(Pocket-lint) – The internet may be global, but contracts often aren’t. That means you’ll often find a service streaming one lot of movies and TV shows to customers in one country and a different selection in another country. So what happens if you live in country X but want to access the stuff that’s streamed in country Y?
The official answer is: you put up with it, because if Netflix or another streaming service that you use doesn’t have the rights to stream a particular film or show to you then that’s just one of those things.
So the proceed at your own risk answer is that you can get around the problem with a VPN – but be warned that it is against the terms and conditions for just about every streaming service.
What is a VPN and how can it solve streaming problems?
A VPN is a Virtual Private Network. It’s essentially a private tunnel between you and the site or service you’re accessing. Where things get interesting is that the tunnel can appear to be somewhere that it isn’t, so for example, you might be in the UK but you may appear to be connecting from the US.
That’s good for evading censorship, and it turns out to be a pretty effective way of getting around geographical restrictions too.
Will using a VPN get me kicked off streaming services?
We don’t know of any cases where it’s actually happened, but your user agreement does say Netflix and other streaming services can restrict or terminate your account if you’re a very naughty streamer.
Streaming services can and does block various VPN services so that their users can’t bypass its geographic restrictions, and that means people using those services have suddenly found themselves unable to access the content they’d previously been able to access.
How do I find a VPN that streaming services won’t block?
The short answer is: you can’t. But you can find one that isn’t being blocked right now.
However, if you’re planning to sign up to a service purely to access these services then it might be wise not to sign up for a lifetime contract. Look for plans that don’t tie you in too long or that offer money-back guarantees if your chosen content suddenly becomes blocked.
Is it hard to set up a VPN to watch?
No. Most VPNs have their own dedicated apps that do everything for you, and some offer Chrome and Firefox plugins for effortless switching between VPN and normal browsing. All the good VPN services offer extensive how-to advice and good technical support too.
What’s the best VPN for streaming TV and movies?

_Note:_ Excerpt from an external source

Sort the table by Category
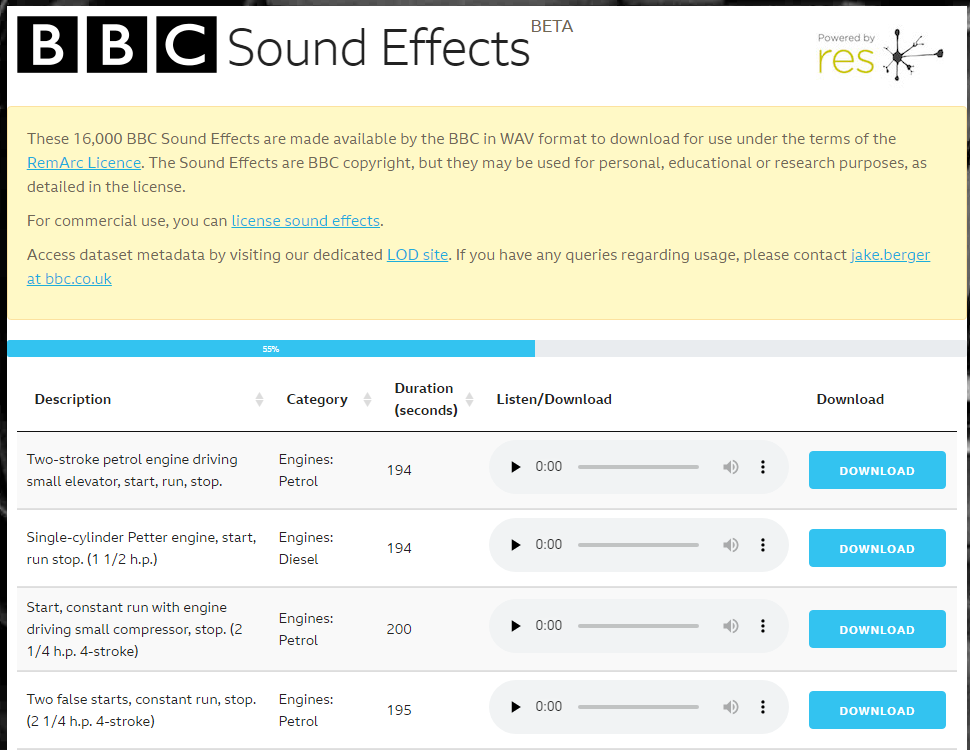 point(366,400)
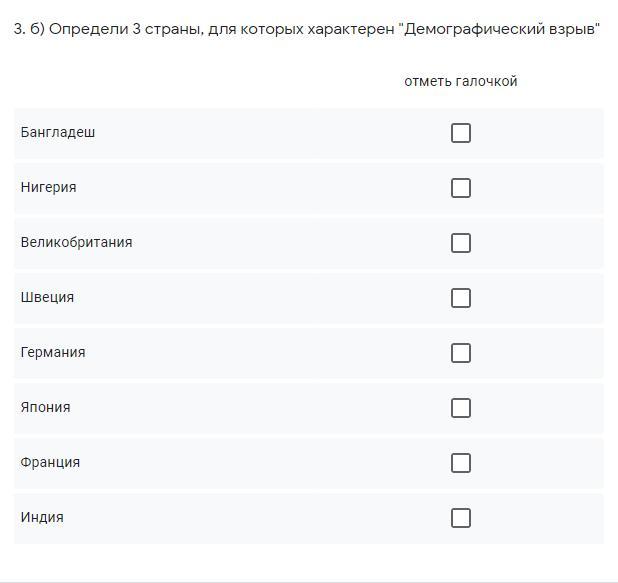Click the word 'страны' in question text
This screenshot has width=618, height=583.
point(171,30)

Different people will have different criteria so, for example, some VPN users are really keen on services that don’t record any of their visits while others couldn’t care less. But for most of us the main issue is going to be speed.
Without a good, reliable data speed streaming video – especially when it’s HD or better – quickly becomes swearing video as the quality takes a nosedive or stutters or stops altogether.

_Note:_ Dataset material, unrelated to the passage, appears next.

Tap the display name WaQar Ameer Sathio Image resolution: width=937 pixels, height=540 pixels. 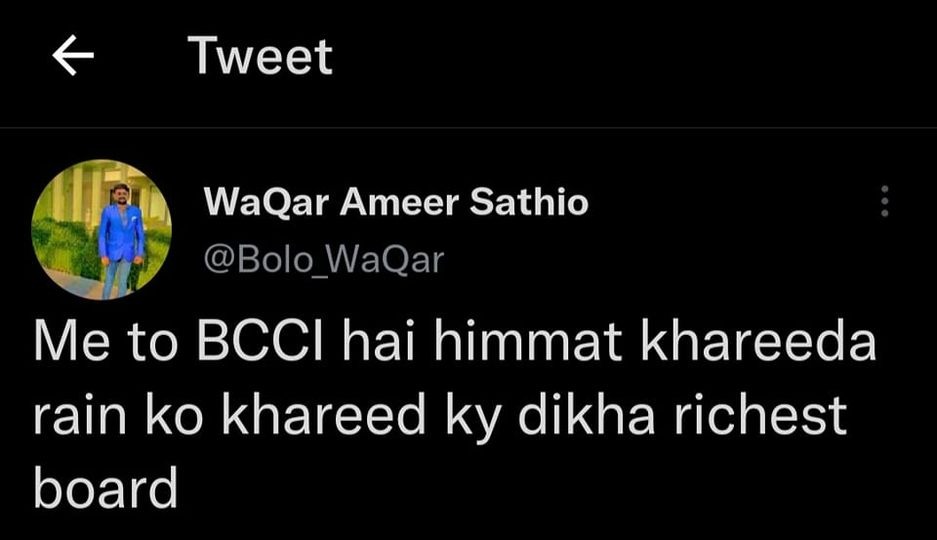[396, 201]
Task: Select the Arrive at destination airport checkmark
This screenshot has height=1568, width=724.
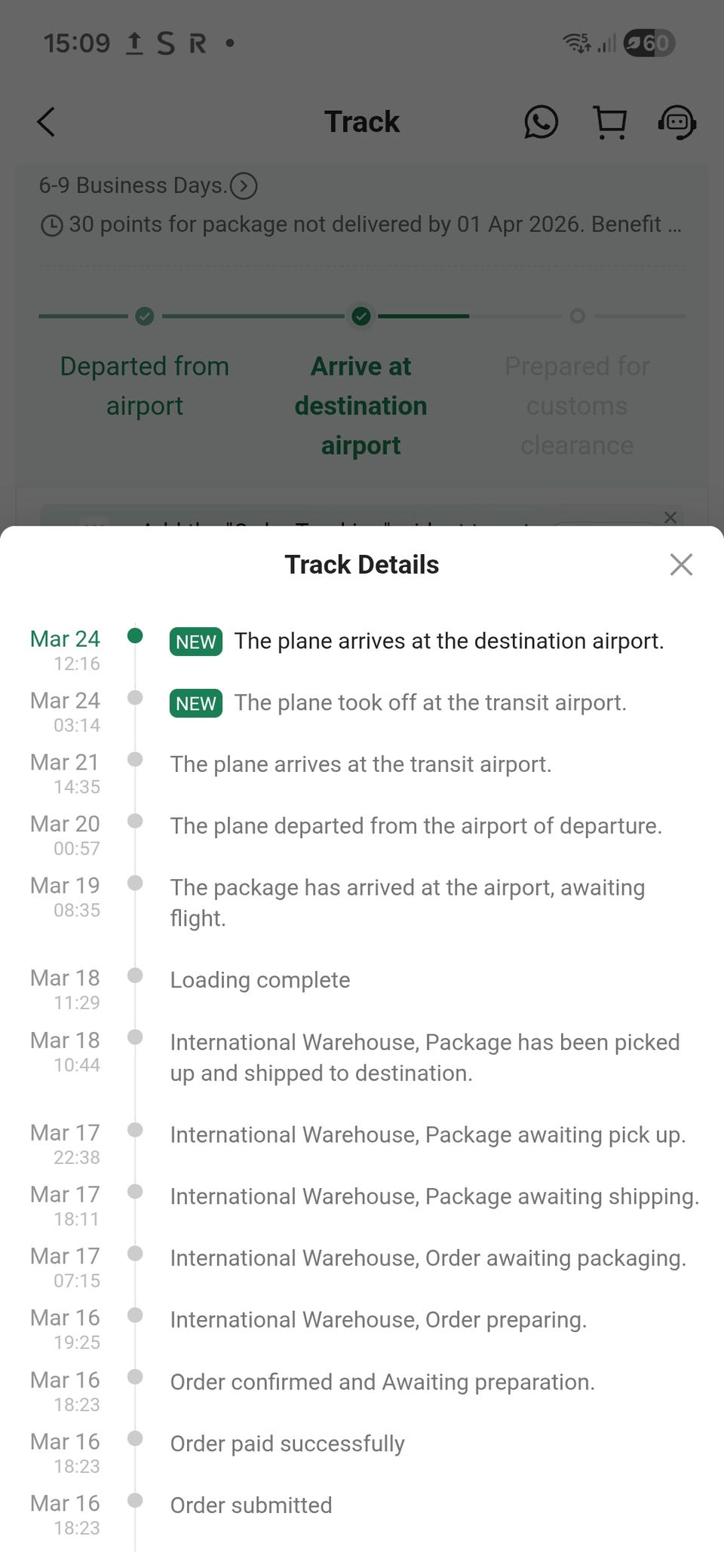Action: pyautogui.click(x=361, y=317)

Let’s look at some of the best candidates.
NordVPN is particularly strong on protecting users’ privacy, and with support for six simultaneous device connections it’s well suited to busy households as well as censorship evaders. It works across Windows, Mac, iOS and Android as well as many other platforms (Raspberry Pi, routers etc) and with more than 4,000 servers worldwide it delivers speedy performance on a wide range of sites.
This would be our choice, not just because it’s exceptionally fast and solid – although it is – but because it covers all kinds of devices, including ones that can’t run VPN apps. That’s thanks to its MediaStreamer service, which provides DNS servers you can use to access Netflix from devices such as the Apple TV and games consoles as well as computers and mobile devices.
With apps for everything from Android to Blackphones, smart TVs and routers you should be able to get VyprVPN up and running on anything. It’s screamingly fast, not least because it can defeat ISP throttling, and there are no caps or fees to worry about. The free trial isn’t very long at just three days but that should be more than enough time to see if it does what you want it to do.